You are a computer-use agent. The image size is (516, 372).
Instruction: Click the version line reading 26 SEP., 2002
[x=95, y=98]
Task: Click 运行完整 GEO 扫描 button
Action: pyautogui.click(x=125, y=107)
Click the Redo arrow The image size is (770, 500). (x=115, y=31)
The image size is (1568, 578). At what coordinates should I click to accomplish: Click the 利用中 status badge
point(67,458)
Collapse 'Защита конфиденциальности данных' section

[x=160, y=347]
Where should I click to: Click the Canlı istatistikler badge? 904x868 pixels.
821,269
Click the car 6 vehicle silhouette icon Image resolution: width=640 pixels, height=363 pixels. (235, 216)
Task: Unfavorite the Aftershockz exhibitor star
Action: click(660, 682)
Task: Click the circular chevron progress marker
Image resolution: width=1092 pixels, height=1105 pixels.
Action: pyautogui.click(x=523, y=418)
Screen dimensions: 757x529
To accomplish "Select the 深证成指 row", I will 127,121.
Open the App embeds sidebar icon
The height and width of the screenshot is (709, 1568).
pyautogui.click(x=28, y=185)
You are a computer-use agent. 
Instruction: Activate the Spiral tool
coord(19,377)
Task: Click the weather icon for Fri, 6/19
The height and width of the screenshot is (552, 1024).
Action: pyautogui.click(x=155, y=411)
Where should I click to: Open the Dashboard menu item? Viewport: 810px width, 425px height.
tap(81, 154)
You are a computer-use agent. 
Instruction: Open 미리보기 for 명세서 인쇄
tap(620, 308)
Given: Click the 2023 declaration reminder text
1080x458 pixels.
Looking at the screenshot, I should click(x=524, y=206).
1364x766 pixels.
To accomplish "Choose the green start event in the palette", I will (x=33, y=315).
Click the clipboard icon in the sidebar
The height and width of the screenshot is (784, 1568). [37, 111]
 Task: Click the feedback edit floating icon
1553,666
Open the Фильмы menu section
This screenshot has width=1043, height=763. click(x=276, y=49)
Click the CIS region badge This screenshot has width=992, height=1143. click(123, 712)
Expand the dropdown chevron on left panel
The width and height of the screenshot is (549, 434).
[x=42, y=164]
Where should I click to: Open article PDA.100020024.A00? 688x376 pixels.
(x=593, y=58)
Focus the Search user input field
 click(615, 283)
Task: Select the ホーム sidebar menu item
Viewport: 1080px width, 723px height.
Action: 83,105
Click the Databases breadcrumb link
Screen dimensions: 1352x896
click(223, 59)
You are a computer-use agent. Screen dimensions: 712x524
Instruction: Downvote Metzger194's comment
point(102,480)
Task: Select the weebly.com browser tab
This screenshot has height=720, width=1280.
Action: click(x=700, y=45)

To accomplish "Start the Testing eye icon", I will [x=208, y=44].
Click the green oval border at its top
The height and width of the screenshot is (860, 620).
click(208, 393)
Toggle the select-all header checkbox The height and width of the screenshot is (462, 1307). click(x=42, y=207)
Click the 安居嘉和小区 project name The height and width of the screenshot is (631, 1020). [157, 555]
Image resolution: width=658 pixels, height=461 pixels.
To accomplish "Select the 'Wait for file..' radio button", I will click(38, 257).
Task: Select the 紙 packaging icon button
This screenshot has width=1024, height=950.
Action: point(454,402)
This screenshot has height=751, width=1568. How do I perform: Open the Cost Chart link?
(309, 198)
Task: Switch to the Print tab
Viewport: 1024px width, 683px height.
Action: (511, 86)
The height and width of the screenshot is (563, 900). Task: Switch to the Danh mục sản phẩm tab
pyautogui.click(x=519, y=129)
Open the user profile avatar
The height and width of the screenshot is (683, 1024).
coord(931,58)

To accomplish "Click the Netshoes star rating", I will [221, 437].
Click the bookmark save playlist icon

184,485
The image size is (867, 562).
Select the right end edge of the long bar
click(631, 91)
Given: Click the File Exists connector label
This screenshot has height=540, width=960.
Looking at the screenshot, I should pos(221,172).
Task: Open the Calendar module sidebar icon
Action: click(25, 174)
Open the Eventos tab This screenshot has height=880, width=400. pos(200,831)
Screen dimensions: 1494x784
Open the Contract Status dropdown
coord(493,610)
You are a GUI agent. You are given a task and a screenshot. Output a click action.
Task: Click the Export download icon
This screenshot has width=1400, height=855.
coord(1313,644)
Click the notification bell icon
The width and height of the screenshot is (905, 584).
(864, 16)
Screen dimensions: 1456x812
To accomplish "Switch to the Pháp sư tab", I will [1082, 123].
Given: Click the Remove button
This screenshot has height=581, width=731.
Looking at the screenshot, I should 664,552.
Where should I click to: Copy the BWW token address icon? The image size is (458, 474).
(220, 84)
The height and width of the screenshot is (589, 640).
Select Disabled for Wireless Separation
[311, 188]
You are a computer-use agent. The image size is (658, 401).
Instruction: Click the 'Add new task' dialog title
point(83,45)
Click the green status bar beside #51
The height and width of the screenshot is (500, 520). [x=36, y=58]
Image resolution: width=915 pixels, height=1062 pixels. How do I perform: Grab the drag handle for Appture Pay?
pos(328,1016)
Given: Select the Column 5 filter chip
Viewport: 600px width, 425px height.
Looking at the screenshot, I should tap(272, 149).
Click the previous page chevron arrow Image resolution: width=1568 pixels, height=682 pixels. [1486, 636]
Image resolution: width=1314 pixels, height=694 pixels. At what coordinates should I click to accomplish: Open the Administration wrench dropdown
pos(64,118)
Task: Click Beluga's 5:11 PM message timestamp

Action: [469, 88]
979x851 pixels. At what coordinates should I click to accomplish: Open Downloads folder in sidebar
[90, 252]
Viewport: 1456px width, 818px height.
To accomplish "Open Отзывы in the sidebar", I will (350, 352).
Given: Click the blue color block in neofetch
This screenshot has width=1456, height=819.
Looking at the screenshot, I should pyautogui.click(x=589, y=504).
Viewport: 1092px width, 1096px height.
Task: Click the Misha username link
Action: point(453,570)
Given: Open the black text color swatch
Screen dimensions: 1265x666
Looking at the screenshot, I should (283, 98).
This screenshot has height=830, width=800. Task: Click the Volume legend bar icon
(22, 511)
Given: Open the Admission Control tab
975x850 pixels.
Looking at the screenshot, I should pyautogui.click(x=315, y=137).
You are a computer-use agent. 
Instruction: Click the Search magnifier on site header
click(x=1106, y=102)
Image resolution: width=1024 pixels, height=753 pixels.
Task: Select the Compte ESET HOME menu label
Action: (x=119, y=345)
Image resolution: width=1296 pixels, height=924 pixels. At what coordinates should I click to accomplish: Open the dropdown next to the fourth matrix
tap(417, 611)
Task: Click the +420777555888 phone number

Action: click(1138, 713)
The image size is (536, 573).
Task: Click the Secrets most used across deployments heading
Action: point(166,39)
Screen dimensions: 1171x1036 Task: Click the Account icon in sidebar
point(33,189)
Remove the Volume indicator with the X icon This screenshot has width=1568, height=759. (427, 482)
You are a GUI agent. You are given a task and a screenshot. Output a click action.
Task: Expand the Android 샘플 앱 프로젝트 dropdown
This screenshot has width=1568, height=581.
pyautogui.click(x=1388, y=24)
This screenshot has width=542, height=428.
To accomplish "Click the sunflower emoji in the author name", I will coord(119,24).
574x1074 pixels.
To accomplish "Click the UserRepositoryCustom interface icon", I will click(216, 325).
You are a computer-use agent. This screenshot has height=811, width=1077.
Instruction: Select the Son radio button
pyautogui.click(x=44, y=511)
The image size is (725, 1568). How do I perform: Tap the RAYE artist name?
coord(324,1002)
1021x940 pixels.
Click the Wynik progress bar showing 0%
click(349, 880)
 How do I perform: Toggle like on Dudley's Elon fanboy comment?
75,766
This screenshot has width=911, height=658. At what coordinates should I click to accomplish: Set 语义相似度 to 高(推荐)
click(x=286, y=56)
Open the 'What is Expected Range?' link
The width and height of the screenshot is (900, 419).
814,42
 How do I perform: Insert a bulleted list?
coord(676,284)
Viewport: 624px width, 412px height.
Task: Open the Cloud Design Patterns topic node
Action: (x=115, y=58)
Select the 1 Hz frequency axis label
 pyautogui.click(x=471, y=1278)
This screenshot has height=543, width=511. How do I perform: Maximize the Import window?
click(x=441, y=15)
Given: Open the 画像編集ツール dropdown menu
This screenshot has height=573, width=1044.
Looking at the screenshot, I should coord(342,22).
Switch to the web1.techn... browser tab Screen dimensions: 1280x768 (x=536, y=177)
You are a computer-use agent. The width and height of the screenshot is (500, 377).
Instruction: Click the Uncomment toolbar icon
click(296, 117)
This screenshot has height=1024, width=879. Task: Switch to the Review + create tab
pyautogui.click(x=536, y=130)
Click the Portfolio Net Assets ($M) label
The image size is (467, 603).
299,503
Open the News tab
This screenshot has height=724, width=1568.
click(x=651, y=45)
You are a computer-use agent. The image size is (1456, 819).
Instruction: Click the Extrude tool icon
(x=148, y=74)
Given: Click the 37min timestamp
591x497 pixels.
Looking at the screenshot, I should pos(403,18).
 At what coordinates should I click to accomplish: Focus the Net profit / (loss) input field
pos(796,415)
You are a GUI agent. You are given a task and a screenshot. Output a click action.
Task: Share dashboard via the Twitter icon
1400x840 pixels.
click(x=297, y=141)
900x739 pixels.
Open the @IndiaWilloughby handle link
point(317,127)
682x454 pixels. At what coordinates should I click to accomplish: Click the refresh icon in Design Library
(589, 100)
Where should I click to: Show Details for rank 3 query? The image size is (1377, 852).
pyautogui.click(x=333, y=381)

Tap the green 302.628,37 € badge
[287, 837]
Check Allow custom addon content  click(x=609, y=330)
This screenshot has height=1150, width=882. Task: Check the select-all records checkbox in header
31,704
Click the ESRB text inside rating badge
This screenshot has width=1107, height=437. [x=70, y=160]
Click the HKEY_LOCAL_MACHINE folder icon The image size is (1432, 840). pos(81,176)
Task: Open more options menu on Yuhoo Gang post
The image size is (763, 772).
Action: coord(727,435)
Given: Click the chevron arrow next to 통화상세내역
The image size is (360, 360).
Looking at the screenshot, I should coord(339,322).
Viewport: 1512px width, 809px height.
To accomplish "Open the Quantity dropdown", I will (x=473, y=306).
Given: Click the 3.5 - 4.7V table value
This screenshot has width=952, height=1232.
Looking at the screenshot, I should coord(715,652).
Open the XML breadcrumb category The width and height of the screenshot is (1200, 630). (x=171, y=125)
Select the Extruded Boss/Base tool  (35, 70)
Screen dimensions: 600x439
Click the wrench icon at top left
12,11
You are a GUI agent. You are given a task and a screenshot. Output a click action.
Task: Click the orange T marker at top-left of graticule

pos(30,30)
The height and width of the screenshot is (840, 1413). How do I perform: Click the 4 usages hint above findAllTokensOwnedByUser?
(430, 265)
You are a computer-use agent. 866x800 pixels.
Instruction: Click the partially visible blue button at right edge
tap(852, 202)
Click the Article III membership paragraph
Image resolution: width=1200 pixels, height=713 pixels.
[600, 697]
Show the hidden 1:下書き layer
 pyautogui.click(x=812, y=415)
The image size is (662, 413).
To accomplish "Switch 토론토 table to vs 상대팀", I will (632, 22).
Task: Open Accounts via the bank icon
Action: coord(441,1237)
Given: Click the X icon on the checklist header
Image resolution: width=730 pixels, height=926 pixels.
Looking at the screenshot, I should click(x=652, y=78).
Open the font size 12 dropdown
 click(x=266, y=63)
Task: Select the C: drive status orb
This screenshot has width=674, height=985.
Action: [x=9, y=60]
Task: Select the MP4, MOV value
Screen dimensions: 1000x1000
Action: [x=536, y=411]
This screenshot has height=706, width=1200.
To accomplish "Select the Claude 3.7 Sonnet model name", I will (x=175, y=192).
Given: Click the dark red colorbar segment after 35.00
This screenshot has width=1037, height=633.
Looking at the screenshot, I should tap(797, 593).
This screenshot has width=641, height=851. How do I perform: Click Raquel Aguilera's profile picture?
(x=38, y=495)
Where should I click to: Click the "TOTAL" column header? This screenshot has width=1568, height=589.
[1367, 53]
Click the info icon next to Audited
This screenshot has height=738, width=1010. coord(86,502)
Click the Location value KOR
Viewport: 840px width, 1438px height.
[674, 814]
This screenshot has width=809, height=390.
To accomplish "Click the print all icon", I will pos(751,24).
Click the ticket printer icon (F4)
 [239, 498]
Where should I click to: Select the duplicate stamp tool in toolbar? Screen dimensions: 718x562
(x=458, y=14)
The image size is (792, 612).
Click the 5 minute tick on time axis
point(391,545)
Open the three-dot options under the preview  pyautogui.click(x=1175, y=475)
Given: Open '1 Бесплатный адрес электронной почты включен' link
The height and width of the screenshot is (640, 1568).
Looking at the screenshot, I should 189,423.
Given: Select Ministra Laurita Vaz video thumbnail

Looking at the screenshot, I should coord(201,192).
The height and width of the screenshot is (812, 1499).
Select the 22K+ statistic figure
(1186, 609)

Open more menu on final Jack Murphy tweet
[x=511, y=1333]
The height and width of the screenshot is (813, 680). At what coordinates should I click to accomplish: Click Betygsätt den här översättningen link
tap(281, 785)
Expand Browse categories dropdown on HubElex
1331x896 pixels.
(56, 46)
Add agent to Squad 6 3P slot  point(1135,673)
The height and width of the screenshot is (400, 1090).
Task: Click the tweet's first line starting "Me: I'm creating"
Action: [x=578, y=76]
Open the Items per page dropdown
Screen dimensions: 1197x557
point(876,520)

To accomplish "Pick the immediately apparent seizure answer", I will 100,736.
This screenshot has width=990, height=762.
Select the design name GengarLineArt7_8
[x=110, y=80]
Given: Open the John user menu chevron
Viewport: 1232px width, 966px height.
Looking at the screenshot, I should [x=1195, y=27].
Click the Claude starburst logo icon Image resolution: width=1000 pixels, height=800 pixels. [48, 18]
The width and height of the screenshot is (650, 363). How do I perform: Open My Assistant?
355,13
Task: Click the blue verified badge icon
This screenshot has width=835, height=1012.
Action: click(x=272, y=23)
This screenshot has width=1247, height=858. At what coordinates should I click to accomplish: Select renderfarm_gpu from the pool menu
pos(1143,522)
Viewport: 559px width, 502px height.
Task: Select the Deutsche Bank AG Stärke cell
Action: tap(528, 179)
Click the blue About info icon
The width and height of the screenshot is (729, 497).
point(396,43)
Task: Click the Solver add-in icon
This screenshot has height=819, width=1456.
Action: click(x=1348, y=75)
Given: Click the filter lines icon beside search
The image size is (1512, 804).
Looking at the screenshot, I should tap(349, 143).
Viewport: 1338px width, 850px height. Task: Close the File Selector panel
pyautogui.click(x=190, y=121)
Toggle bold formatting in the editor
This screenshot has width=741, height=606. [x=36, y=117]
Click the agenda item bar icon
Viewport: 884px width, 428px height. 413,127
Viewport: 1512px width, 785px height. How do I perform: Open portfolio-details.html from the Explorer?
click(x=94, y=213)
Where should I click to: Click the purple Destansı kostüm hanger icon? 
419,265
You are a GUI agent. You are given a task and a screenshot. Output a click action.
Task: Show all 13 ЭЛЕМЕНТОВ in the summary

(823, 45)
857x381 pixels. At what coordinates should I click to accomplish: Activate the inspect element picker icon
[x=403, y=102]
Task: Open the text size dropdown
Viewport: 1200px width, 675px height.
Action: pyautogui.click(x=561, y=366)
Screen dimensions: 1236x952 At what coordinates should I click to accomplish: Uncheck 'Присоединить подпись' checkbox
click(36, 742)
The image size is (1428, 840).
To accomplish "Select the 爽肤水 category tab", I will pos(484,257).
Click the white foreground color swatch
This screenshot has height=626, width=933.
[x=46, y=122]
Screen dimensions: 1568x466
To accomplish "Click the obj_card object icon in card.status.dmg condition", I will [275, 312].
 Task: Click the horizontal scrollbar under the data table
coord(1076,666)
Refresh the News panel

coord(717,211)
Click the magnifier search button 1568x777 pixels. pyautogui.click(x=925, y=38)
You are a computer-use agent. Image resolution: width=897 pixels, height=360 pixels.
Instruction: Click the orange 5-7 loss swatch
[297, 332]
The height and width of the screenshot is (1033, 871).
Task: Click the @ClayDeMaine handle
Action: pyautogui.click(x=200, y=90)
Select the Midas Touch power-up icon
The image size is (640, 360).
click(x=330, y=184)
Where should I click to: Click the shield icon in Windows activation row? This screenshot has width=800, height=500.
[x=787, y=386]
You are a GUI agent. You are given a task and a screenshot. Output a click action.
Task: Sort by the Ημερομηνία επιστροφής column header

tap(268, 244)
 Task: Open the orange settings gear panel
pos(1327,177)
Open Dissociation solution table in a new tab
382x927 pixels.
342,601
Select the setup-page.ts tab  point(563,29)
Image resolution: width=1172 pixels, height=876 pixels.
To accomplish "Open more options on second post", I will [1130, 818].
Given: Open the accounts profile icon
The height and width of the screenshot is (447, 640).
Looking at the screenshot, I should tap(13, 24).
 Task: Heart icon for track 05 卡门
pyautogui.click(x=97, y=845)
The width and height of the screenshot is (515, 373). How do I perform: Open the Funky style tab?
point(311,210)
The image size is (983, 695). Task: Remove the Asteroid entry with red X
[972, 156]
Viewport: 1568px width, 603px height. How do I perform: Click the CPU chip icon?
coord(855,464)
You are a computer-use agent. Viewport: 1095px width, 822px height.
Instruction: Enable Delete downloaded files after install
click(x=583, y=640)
....
» **WORK INSTRUCTION**
Print, exactly as written, the first line of the records above and each line after it until the line with "Expand the dropdown chevron on left panel", which is printed too.

» **EXERCISE ANSWER**
You are a computer-use agent. The image size is (516, 372).
Instruction: Click the version line reading 26 SEP., 2002
[x=95, y=98]
Task: Click 运行完整 GEO 扫描 button
Action: pyautogui.click(x=125, y=107)
Click the Redo arrow The image size is (770, 500). (x=115, y=31)
The image size is (1568, 578). At what coordinates should I click to accomplish: Click the 利用中 status badge
point(67,458)
Collapse 'Защита конфиденциальности данных' section

[x=160, y=347]
Where should I click to: Click the Canlı istatistikler badge? 904x868 pixels.
821,269
Click the car 6 vehicle silhouette icon Image resolution: width=640 pixels, height=363 pixels. (235, 216)
Task: Unfavorite the Aftershockz exhibitor star
Action: click(660, 682)
Task: Click the circular chevron progress marker
Image resolution: width=1092 pixels, height=1105 pixels.
Action: pyautogui.click(x=523, y=418)
Screen dimensions: 757x529
To accomplish "Select the 深证成指 row", I will 127,121.
Open the App embeds sidebar icon
The height and width of the screenshot is (709, 1568).
pyautogui.click(x=28, y=185)
You are a computer-use agent. 
Instruction: Activate the Spiral tool
coord(19,377)
Task: Click the weather icon for Fri, 6/19
The height and width of the screenshot is (552, 1024).
Action: pyautogui.click(x=155, y=411)
Where should I click to: Open the Dashboard menu item? Viewport: 810px width, 425px height.
tap(81, 154)
You are a computer-use agent. 
Instruction: Open 미리보기 for 명세서 인쇄
tap(620, 308)
Given: Click the 2023 declaration reminder text
1080x458 pixels.
Looking at the screenshot, I should click(x=524, y=206).
1364x766 pixels.
To accomplish "Choose the green start event in the palette", I will (x=33, y=315).
Click the clipboard icon in the sidebar
The height and width of the screenshot is (784, 1568). [37, 111]
 Task: Click the feedback edit floating icon
1553,666
Open the Фильмы menu section
This screenshot has width=1043, height=763. click(x=276, y=49)
Click the CIS region badge This screenshot has width=992, height=1143. click(123, 712)
Expand the dropdown chevron on left panel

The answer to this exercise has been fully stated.